Sans Papiers Ni Frontières

Icon

Contre les frontières et leurs prisons

[Turin] À propos de la lutte contre le centre

À propos de la lutte contre le centre

Au cours de la lutte contre les Centri di internamento ed espulsione (CIE), un rendez-vous fixe s’est tenu pendant longtemps à Turin. Pendant un peu moins de deux ans, de l’été 2009 au printemps 2011, chaque troisième dimanche du mois, les solidaires se retrouvaient dans le jardin de Corso Brunelleschi, juste devant les murs du centre, pour donner vie à un rassemblement long et bruyant. Née des cendres d’autres expériences de lutte, qui ont échoué à cause  de l’incompatibilité des méthodes et des perspectives entre camarades qui y participaient, l’idée d’un rassemblement régulier avait quatre objectifs :

  1.  maintenir vivant le rapport avec l’intérieur, grâce à un rendez-vous de lutte connu à l’avance des solidaires et des retenus.
  2.  maintenir vive l’attention des compagnons ainsi plus assidûment impliqués dans la lutte.
  3.  construire et intensifier les rapports avec tous les solidaires (ou potentiels solidaires) intéressés pour lutter contre les CIE.
  4. impliquer dans la participation et possiblement dans l’organisation du rassemblement des amis et parents des retenus, pour essayer de stimuler des mécanismes de solidarité non militants.

Travail demandé
1) Extrayez du texte, sans rien modifier, le passage qui commence aux mots "Au cours de" et s'arrête après les mots "de lutte connu à l’avance des solidaires et des retenus.".
2) Recopiez à l'identique les lignes des enregistrements, en commençant à la ligne qui contient "Click the Môj newsletter tile label" et en vous arrêtant après celle qui contient "This screenshot has height=503, width=800.".
Le texte et les enregistrements n'ont aucun lien entre eux.

Données brutes
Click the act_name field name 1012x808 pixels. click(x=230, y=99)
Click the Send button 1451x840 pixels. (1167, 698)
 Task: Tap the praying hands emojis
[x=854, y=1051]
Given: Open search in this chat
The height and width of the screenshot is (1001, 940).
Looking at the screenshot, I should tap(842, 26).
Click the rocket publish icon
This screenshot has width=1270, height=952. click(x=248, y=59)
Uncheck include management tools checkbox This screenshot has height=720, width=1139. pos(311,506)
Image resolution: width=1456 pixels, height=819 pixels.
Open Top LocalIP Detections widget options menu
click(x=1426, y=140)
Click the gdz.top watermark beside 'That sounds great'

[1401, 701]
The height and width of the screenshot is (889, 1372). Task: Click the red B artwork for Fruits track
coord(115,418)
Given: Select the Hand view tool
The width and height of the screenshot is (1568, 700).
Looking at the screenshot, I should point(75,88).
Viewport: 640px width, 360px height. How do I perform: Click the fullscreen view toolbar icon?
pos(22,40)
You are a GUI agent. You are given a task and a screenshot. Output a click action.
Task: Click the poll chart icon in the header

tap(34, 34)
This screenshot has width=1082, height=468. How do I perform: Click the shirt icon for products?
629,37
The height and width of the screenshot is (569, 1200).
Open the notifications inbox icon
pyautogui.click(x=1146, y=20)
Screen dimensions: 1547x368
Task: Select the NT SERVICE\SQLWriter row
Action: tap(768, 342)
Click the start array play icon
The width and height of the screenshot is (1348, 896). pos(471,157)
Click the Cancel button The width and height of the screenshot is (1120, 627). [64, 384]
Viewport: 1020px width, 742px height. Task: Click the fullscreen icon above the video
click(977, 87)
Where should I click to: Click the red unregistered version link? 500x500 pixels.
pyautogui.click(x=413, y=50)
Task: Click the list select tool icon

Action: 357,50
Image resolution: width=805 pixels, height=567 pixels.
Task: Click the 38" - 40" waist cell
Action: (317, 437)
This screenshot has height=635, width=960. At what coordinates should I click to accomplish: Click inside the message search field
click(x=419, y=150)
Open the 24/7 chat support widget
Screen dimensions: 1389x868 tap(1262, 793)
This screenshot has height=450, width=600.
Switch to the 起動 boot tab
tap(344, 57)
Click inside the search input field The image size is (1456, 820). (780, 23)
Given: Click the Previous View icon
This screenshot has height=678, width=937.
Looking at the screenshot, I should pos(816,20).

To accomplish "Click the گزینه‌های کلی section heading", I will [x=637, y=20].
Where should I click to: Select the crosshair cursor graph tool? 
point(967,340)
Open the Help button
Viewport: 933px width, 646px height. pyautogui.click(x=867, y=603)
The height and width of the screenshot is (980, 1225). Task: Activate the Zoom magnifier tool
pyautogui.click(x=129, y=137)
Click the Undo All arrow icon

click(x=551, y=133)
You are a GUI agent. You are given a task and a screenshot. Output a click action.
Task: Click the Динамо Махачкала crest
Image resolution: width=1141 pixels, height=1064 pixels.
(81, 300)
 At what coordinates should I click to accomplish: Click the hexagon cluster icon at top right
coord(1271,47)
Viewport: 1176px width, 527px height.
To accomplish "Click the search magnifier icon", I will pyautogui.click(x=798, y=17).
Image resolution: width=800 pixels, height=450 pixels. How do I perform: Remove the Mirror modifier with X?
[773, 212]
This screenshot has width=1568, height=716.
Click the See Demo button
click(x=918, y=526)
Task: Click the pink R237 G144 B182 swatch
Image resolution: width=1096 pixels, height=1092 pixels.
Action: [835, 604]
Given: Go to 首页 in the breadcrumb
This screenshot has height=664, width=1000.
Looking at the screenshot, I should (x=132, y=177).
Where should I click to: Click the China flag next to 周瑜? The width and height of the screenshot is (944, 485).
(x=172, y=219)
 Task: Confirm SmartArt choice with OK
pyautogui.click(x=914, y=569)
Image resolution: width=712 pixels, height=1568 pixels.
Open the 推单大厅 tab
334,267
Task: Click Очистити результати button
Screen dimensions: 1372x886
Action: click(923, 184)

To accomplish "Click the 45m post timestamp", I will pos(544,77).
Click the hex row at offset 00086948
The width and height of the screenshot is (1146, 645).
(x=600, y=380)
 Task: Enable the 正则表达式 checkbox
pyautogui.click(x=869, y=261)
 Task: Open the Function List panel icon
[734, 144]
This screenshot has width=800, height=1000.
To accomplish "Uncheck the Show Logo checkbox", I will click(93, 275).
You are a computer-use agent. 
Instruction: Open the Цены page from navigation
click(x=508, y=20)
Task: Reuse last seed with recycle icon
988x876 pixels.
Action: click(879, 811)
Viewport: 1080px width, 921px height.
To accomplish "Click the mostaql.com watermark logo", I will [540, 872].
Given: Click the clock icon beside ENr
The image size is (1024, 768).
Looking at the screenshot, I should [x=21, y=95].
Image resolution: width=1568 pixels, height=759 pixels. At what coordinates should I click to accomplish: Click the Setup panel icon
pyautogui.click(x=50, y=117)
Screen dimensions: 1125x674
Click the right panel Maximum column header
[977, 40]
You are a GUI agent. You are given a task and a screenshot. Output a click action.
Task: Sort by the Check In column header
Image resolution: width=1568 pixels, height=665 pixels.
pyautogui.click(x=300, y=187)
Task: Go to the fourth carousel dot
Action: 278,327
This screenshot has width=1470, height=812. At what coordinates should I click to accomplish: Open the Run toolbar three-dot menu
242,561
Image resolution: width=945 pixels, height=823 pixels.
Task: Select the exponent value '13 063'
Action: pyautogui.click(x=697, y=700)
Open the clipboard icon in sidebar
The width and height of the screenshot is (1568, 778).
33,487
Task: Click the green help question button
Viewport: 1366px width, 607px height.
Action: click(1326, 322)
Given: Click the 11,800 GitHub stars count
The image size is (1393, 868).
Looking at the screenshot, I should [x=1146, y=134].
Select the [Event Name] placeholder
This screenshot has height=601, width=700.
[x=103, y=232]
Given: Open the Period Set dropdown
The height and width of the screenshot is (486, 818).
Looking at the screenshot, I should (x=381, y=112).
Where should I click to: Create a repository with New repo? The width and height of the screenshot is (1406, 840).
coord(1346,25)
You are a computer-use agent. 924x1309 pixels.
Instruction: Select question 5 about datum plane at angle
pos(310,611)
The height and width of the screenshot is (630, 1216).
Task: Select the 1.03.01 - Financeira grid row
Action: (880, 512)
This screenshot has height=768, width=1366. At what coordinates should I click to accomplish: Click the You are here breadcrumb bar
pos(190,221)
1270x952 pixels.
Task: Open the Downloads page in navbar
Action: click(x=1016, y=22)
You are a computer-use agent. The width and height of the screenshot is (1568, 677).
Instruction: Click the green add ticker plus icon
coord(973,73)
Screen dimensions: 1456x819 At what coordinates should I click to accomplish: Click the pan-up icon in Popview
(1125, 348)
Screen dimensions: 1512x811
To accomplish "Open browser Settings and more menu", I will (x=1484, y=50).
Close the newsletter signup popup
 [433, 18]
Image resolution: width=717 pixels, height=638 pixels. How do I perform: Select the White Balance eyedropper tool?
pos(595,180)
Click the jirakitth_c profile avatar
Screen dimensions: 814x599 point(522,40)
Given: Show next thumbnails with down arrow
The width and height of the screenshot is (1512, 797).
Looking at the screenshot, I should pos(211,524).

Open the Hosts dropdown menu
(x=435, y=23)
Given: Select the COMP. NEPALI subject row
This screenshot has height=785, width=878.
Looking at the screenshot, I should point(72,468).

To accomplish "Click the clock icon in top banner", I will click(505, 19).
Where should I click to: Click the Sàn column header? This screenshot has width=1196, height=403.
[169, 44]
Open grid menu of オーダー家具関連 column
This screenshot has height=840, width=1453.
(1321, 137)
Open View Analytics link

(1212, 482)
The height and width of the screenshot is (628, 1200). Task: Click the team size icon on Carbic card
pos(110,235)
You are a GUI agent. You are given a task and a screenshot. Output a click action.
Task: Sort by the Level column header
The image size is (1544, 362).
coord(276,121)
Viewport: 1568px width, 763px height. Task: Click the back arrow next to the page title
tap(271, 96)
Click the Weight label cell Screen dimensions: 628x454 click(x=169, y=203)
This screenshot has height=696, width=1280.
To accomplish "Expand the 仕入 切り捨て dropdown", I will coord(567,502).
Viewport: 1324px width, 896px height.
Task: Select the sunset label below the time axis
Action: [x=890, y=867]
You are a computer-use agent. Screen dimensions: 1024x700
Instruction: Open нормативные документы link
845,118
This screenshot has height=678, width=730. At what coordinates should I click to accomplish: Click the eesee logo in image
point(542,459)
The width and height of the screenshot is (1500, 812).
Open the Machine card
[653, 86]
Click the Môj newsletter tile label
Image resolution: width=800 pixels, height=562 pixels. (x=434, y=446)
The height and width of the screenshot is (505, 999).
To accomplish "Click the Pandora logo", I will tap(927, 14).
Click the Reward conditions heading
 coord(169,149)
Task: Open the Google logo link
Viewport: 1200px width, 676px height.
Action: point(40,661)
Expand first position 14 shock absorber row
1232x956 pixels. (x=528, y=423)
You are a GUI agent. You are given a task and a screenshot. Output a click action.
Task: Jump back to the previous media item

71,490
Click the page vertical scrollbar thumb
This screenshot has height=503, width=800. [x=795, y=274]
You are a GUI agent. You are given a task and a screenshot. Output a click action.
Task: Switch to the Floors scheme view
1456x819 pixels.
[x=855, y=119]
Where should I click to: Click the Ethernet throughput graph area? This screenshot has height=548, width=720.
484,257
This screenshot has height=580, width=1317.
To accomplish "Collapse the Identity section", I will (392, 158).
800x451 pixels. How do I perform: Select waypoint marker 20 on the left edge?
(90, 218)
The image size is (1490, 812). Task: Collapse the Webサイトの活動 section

Tâches résolues
1)
Au cours de la lutte contre les Centri di internamento ed espulsione (CIE), un rendez-vous fixe s’est tenu pendant longtemps à Turin. Pendant un peu moins de deux ans, de l’été 2009 au printemps 2011, chaque troisième dimanche du mois, les solidaires se retrouvaient dans le jardin de Corso Brunelleschi, juste devant les murs du centre, pour donner vie à un rassemblement long et bruyant. Née des cendres d’autres expériences de lutte, qui ont échoué à cause  de l’incompatibilité des méthodes et des perspectives entre camarades qui y participaient, l’idée d’un rassemblement régulier avait quatre objectifs :

  1.  maintenir vivant le rapport avec l’intérieur, grâce à un rendez-vous de lutte connu à l’avance des solidaires et des retenus.

2)
Click the Môj newsletter tile label
Image resolution: width=800 pixels, height=562 pixels. (x=434, y=446)
The height and width of the screenshot is (505, 999).
To accomplish "Click the Pandora logo", I will tap(927, 14).
Click the Reward conditions heading
 coord(169,149)
Task: Open the Google logo link
Viewport: 1200px width, 676px height.
Action: point(40,661)
Expand first position 14 shock absorber row
1232x956 pixels. (x=528, y=423)
You are a GUI agent. You are given a task and a screenshot. Output a click action.
Task: Jump back to the previous media item

71,490
Click the page vertical scrollbar thumb
This screenshot has height=503, width=800. [x=795, y=274]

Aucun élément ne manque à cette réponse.